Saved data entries
%%

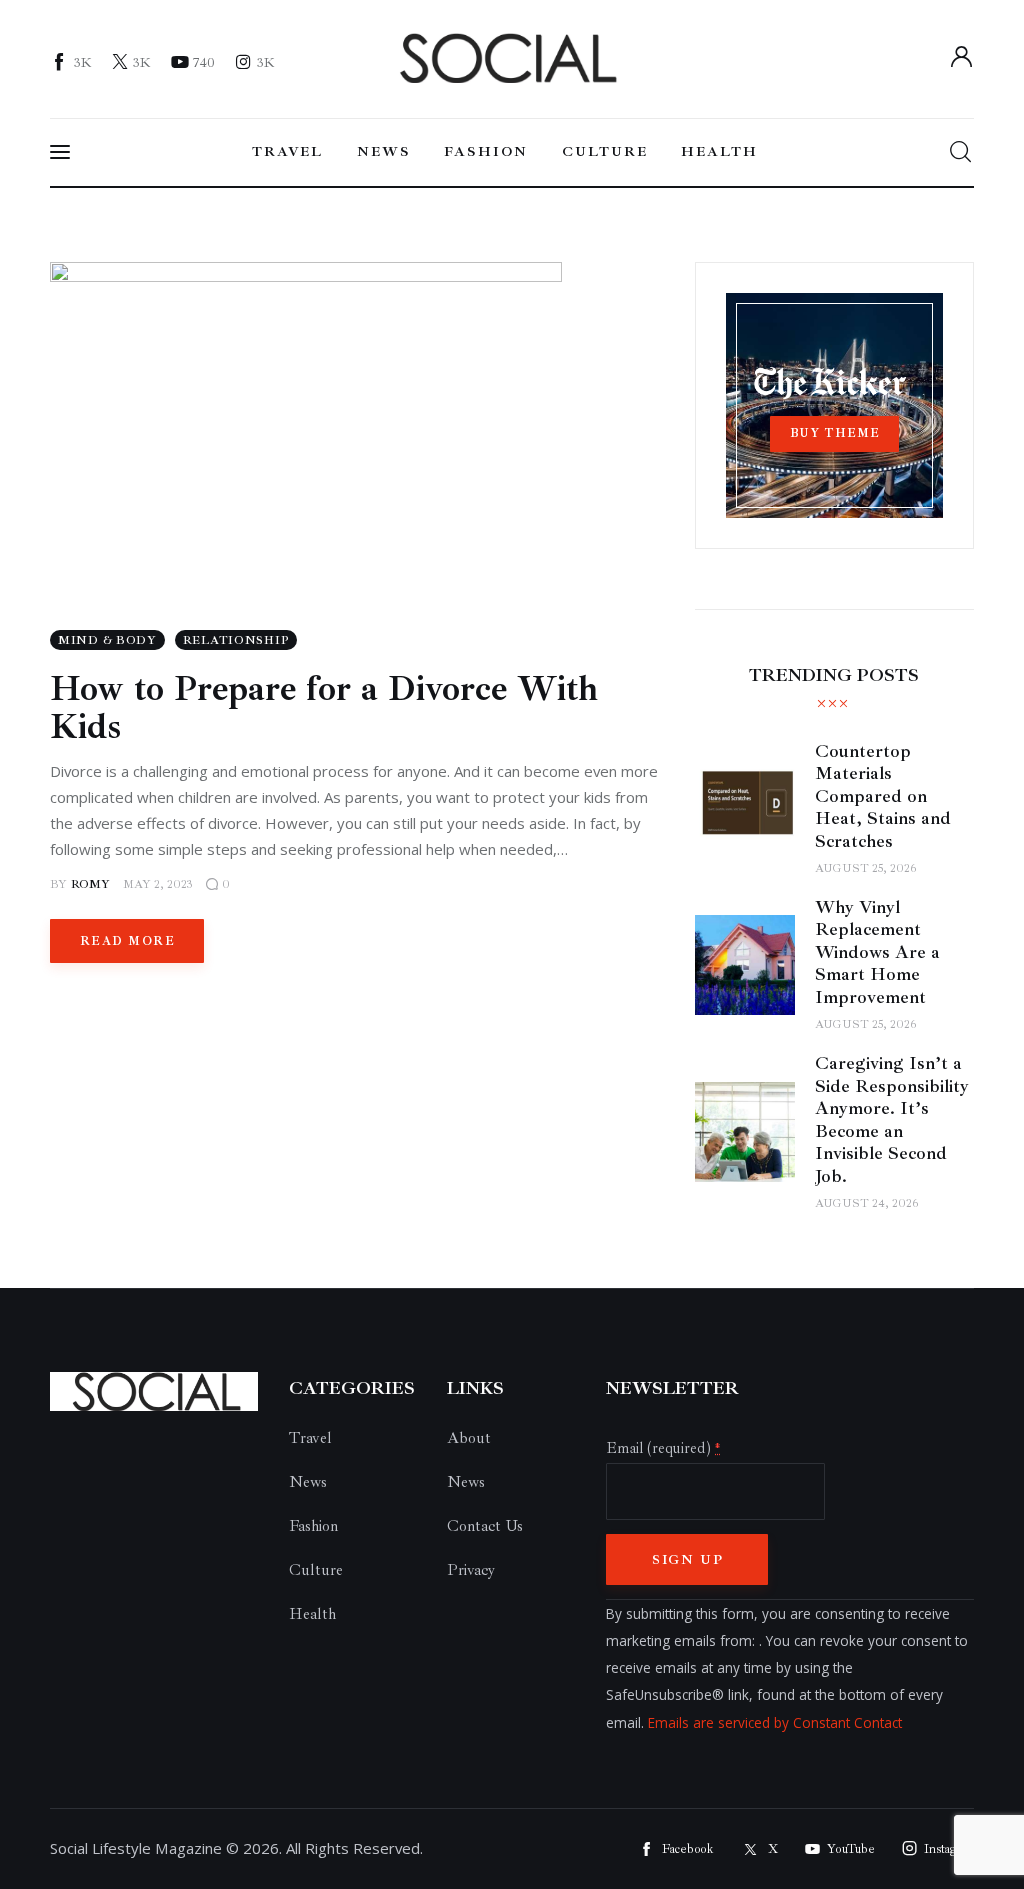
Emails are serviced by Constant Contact (775, 1722)
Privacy (471, 1570)
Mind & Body (107, 640)
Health (312, 1614)
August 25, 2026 (865, 868)
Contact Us (485, 1526)
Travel (310, 1438)
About (469, 1438)
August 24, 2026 (866, 1203)
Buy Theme (835, 433)
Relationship (236, 640)
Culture (316, 1570)
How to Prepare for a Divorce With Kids (324, 708)
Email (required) (663, 1448)
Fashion (313, 1526)
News (308, 1482)
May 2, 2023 (158, 884)
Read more (127, 941)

%%

Aim of the exercise: Scan the entries for the word "Contact". Report each line that has it.

Output of the exercise:
Emails are serviced by Constant Contact (775, 1722)
Contact Us (485, 1526)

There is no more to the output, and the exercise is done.